Embora seja romântica, minha mãe é uma mulher prática. Quer provas de
amor: é dando que se recebe. Um buquê, aulas de dança de salão, uma promessa
de fidelidade
eterna - isto é o homem quem decide. E há sempre o corolário de Louise do amor
que exige sacrifícios: deixe de fumar por ele e ganhe uma semana em um spa.
Ela prefere
o Calistoga Mud Baths ou o Sonoma Mission Inn. Acha que os homens que
compreendem este tipo de troca são de nações emergentes - ela jamais diria
"Terceiro Mundo".
Uma colônia dominada por um ditador estrangeiro é excelente.
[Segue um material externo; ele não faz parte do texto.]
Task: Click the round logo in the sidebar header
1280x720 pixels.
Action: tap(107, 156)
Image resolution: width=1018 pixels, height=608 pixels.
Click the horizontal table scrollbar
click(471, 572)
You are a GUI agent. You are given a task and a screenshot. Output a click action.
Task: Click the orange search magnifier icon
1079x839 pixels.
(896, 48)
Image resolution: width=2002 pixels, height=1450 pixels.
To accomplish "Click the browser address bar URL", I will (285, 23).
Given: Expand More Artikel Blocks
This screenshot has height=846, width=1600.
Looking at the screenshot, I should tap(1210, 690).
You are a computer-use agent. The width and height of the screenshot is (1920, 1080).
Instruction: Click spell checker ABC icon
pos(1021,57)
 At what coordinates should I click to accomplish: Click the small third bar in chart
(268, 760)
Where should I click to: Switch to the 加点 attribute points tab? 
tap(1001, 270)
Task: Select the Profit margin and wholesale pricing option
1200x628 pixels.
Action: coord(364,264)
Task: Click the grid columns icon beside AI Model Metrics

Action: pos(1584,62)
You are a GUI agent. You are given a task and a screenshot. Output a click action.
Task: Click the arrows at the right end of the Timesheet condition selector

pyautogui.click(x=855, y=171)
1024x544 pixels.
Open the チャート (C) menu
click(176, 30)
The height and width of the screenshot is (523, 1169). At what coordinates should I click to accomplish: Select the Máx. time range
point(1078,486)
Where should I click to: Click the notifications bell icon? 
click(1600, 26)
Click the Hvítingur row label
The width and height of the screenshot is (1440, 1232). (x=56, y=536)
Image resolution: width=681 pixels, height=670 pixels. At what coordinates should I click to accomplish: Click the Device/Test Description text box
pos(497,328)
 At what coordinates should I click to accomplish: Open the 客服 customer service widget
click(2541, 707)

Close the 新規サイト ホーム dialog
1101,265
Quando não dispõe
de uma nação emergente, decide pela Irlanda, Índia, Irã. Acredita firmemente
que homens
que sofreram opressão e viveram em economias dominadas pelo mercado negro
sabem que há mais coisas em jogo. Esforçam-se mais para conquistar você.
Concordam em negociar.
Com base nessas premissas, minha mãe encontrou amores verdadeiros tantas vezes
quantas deixou de fumar.

#69

Que diabo, é verdade, eu estou furiosa com a minha mãe. Esta manhã ela
perguntou se podia me visitar para me animar um pouco. E então passou duas
horas comparando
o meu casamento fracassado com o dela com Bob. A recusa em se comprometer, em
fazer sacrifícios, não querer dar e só receber - esses são os defeitos que ela
notou
em Simon e Bob. E ela e eu "demos, demos, demos do fundo do coração". Ela me
filou um cigarro, depois um maço.
- Percebi o que estava para acontecer - ela disse, e tragou
profundamente. - Há dez anos. Lembra aquela vez que Simon foi para o Havaí e
deixou você em casa
com gripe?
- Eu disse a ele para ir. Tínhamos passagens de avião que não podiam
ser reembolsadas e ele só podia vender uma. - Por que eu o estava defendendo?
- Você estava doente. Ele devia ficar dando canja para você em vez de
saracotear na praia.
- Ele estava saracoteando com a avó dele. Ela tinha tido um derrame. -
Eu estava começando a parecer tão queixosa como uma criança. Ela me deu um
sorriso
cheio de compaixão.
- Queridinha, você não precisa mais negar. Sei o que você está
sentindo. Sou sua mãe, lembra? - Ela apagou o cigarro antes de assumir seu
jeito prático,
de assistente Social:
- Simon não a amava o bastante por um problema dele e não seu. Você é
capaz de despertar muito amor. Não há nada de errado com você.
Balancei a cabeça rigidamente .
- Mamãe, preciso mesmo trabalhar agora.
- Pode trabalhar. Só vou tomar mais uma xícara de café. - Olhou para o
relógio e disse: - O meu apartamento foi dedetizado contra pulgas às dez
horas. Só
para não arriscar, vou esperar mais uma hora antes de voltar.
E agora eu estou sentada na minha mesa, incapaz de trabalhar,
completamente esgotada. O que ela pensa que sabe sobre a minha capacidade de
amar? Será
que ela faz idéia de quantas vezes me magoou

#70

sem saber? Ela se queixa de que todo o tempo que passou com Bob foi um
desperdício. E quanto a mim? E quanto ao tempo que não passou comigo? Será que
isto também
não foi um desperdício? E por que estou agora dedicando minha energia a pensar
nisto? Fui outra vez reduzida a uma garota chorona. Lá estou eu, aos doze
anos, de
bruços na cama, com uma ponta do travesseiro enfiada na boca para Kwan não
escutar os meus soluços abafados.
- Libby-ah - Kwan murmura -, aconteceu alguma coisa? Você está doente?
Comeu biscoitos de Natal demais? Da próxima vez não vou fazer tantos... Libby-
ah,
você gostou do meu presente? Se não gostou pode dizer, Ok? Faço outro suéter
para você. Você pode escolher a cor. Só levo uma semana para fazer. Eu
termino, embrulho,
como se fosse outra surpresa... Libby-ah? Acho que papai e mamãe vão voltar de
Yosemite Park com um presente bonito para você, e retratos também. Neve bonita
na
montanha... Não chore! Não! Não! Você não está falando sério. Como você pode
odiar sua própria mãe? ... Oh?' Papai Bob também? Ah, zemma zaogao...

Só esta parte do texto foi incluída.